#06 手紙

 困惑しまって自然と視線が泳いでしまう。


 泳いだ視線の先、タイムマシンの上に手紙が置いてある事に気づく。


 それは、誰からの手紙なのか分からない。


 それでも困り果ててしまっていた僕はゆっくりと手紙を手に取った。


 ……意を決して開封する。


*****


 僕から、僕へと書き記す。


 君は、共同研究者のやつがタイムマシンの利権を独り占めする為に君をハメたと思っていた。それは、ある意味で間違っていない。言うまでもないが、やつは確かにマシンの利権を独り占めしようとしていた。君が邪魔だった。それも確かだ。

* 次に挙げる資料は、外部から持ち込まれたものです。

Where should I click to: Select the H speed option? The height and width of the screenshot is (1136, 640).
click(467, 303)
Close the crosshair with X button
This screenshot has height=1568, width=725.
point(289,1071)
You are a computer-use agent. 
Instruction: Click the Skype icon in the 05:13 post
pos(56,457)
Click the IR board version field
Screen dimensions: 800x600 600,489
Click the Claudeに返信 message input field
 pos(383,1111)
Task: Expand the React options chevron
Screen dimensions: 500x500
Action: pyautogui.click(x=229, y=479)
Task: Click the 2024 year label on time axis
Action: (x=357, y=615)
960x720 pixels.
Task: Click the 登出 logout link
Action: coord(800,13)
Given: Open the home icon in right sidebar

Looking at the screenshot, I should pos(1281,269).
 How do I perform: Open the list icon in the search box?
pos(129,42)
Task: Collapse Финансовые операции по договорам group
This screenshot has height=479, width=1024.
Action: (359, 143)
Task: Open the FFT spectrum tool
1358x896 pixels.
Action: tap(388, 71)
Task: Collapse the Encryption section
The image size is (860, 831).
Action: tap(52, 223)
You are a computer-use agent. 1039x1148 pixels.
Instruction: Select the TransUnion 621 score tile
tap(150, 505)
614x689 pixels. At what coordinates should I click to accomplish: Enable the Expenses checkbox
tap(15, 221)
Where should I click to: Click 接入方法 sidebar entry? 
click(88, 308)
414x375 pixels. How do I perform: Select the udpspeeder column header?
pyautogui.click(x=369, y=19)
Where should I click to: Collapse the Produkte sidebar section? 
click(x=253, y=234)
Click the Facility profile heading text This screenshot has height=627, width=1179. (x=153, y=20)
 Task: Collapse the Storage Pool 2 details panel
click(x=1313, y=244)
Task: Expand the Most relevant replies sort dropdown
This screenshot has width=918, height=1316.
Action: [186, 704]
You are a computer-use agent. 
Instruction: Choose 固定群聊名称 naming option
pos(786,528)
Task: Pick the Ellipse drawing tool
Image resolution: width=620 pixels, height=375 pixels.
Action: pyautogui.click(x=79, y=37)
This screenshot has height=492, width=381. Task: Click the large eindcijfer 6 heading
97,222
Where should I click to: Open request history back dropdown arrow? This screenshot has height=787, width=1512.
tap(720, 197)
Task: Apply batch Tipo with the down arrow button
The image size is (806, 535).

 ただし、彼は、君が考えるより、はるかに酷いやつだった。


 つまり、


 マシンが完成したあと、君を殺そうと画策していたワケだ。


 もちろん、莫大なカネを生む、利権を独り占めする為にだ。


 だから、僕は、それを阻止する必要が在った。たとえ過去の君に辛酸をなめさせて恨まれようとも、そうする必要があった。何故だかは改めて確認するまでもないだろう? でも、まあ、敢えて、万全を期すれば、僕が生き残る為にだ。


 だから一芝居うった。君をハメたワケだ。


 タイムマシンとは彼からの出資を無心する為の詐欺だと刑務所に送り込んだのだ。


 僕が、今、言ってる事の意味が分かるか?


 そうだ。


 ハメたのは実のところ僕自身だったんだ。


 未来にいる僕が、過去の君をハメたんだ。


 つまり、


 命の安全が保証されている刑務所に送り込む事で、やつが企てていた暗殺計画から守ったワケだ。やつでも手を出せない場所へと送り込んでだ。無論、やつが、昨日、死んだ事も偶然ではない。何故ならば、僕は未来から来た君なのだから、


 やつが、死ぬ時期も分かっていたからな。